メッセージバックナンバー

2005.3.13 「神の御心によって」
船戸良隆師
 今週は、ローマの信徒への手紙 1章8節から15節までから三つのテーマにつき、御言葉に聞いてまいりたいと思います。

 第一のテーマは、「感謝」ということです。パウロは、1章8節を「まず初めに」という言葉で書き出します。これは、日本語も原文のギリシャ語も同じです。しかし、その次より語順が違います。原文においては、「感謝する」という言葉が出てきます。まず初めに、何をおいても、何にもまして「感謝したい」というのです。

 ある人がこういいました。「朝、目を覚ました時、まず初めに念頭に浮かぶものは何だろうか。それが、生きていること、生かされていることに対する感謝であればなんとすばらしいことではないか。」これはなかなか難しいことです。私たちの場合、「あれは、どうしようか。」などという心配事が頭を駆け巡ります。

 この「感謝」ということで、私が思い出すのは、私が学生時代、九州の筑豊炭鉱で経験したひとつのエピソードです。私が住み込んだ炭住に原口さんという組長さんが居られました。この方の奥さんは、熱心なカトリック教徒でした。私もお目にかかったことがありますが、温厚なすばらしい方でした。その後、しばらくして、この奥様は、二人の幼い子供を残して、お亡くなりになりました。原口さんは大変悲しまれ、見ているのも気の毒なほどでした。ある日、私が炭住の原口さんのお宅を訪ねると、その粗末な炭住の壁に、次のような言葉が張られていました。「満、耕治、朝、目を覚ましたら、今日の命に感謝せよ。母ちゃんが背中に乗って見ている。」私は、思わず、胸がジーンと熱くなりました。

 第二のテーマは、「お互いに励ましあう」ということです。パウロは、11節で、「霊の賜物をいくらかでも分け与えて、力になりたい」と述べています。しかし、この言葉は、もしかすると誤解されるかもしれません。「与えて、力づけたい」とは、高慢だと受け取られかねません。そこでパウロは、12節の冒頭で、日本語には、訳されていない「トート、デ、エスティン」(さらに適切に言えば、真意はこうなのだ)という言葉を書いて、次のように述べます。「あなたがたとわたしが互いに持っている信仰によって、励ましあいたいのです。」信仰とは、自分がたくさん持っている、たとえば、霊の賜物を、持っていない人に分け与えるというのではありません。牧師が、偉そうに、自分の持っている知識を信徒に与えるということでもないのです。私たちは、各々、主からいただいた信仰によって、ともに励ましあうのです。私たちは、ともに、福音に預からせていただいているのです。その中に入れられているのです。感謝のほかありません。

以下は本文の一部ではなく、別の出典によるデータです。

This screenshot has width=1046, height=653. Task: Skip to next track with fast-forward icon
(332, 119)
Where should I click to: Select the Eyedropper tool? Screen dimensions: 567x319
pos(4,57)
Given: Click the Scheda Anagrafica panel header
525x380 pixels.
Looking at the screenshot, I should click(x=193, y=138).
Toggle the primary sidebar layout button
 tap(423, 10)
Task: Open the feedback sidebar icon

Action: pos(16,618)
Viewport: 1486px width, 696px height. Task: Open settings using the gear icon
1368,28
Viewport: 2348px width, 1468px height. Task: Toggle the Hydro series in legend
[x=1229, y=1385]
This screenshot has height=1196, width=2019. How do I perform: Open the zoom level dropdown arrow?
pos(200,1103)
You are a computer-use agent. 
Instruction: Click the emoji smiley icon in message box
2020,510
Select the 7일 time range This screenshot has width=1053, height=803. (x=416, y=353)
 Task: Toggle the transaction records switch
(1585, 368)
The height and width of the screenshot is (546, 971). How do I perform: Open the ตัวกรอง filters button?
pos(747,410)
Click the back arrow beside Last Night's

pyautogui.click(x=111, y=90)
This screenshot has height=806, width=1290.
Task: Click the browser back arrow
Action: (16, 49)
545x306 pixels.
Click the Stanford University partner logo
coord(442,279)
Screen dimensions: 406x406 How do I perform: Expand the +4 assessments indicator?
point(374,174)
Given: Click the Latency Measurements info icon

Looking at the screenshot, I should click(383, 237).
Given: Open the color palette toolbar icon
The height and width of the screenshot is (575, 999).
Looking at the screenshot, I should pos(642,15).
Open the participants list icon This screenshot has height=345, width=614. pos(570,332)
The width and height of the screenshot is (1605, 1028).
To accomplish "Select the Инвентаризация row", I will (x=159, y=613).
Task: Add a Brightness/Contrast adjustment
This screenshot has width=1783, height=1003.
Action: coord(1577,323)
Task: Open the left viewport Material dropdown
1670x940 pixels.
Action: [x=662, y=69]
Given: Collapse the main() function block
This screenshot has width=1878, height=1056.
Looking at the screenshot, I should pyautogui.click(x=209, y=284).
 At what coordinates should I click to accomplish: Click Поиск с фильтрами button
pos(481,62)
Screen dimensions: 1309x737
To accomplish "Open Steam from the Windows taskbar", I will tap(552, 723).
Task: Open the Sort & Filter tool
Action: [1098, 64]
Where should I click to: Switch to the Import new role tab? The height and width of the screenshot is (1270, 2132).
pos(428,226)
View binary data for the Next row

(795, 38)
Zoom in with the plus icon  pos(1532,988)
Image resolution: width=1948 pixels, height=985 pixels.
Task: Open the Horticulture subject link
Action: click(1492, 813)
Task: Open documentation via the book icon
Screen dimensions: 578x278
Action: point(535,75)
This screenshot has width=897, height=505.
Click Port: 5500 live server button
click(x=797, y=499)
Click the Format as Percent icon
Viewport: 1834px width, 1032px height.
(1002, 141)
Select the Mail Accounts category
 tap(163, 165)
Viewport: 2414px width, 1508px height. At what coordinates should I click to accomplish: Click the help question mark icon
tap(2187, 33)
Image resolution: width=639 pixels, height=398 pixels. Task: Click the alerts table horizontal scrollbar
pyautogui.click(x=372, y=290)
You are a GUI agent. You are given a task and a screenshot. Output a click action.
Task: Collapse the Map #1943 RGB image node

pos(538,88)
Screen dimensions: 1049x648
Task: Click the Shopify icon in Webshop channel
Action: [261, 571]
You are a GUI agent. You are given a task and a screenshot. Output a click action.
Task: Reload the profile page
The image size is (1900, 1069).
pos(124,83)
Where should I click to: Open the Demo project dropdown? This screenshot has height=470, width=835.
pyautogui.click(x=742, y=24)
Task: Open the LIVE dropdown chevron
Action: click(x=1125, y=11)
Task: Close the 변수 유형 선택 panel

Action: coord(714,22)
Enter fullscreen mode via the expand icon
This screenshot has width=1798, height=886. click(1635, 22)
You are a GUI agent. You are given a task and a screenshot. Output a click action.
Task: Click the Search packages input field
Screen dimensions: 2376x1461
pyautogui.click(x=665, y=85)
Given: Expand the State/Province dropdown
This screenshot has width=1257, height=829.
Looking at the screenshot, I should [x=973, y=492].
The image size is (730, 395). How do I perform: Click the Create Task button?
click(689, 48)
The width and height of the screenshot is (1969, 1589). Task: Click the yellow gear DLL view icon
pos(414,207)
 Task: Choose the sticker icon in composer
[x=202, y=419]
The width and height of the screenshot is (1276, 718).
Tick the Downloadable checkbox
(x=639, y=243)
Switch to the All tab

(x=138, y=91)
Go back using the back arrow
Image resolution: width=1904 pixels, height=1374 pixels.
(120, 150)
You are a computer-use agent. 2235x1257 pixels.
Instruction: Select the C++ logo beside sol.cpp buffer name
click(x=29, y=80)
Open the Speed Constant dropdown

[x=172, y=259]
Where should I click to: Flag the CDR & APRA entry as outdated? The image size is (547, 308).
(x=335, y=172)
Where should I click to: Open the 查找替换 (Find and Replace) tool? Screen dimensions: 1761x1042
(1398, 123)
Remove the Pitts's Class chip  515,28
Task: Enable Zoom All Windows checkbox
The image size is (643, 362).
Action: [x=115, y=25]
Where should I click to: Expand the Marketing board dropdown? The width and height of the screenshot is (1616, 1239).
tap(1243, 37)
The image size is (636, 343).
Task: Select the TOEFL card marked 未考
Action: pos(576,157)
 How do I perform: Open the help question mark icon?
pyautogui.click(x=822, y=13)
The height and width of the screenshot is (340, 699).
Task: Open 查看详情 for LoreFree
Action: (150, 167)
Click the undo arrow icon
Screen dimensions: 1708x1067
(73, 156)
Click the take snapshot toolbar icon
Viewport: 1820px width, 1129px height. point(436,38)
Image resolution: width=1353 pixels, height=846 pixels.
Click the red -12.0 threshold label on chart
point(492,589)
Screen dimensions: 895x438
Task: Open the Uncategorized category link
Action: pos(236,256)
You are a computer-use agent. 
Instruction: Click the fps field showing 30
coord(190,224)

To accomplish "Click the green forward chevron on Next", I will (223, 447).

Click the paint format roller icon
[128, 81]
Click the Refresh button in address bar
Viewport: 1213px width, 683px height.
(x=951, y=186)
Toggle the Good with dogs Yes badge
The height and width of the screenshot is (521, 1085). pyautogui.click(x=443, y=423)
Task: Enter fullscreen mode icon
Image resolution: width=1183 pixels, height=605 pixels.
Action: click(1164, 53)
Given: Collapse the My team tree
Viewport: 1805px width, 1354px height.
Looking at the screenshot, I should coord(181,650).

 第三に、14節「私は、ギリシャ人にも未開の人にも、知恵のある人にもない人にも、果たすべき責任があります。」と述べています。この「責任」という言葉は、「借金」という意味です。他人から借金をした方が、四六時中、その借金に頭を悩ませるように、パウロは、伝道に責任を感じていました。私たち各々も、パウロにならって、まことの借金を返済すべく努力したいと願います。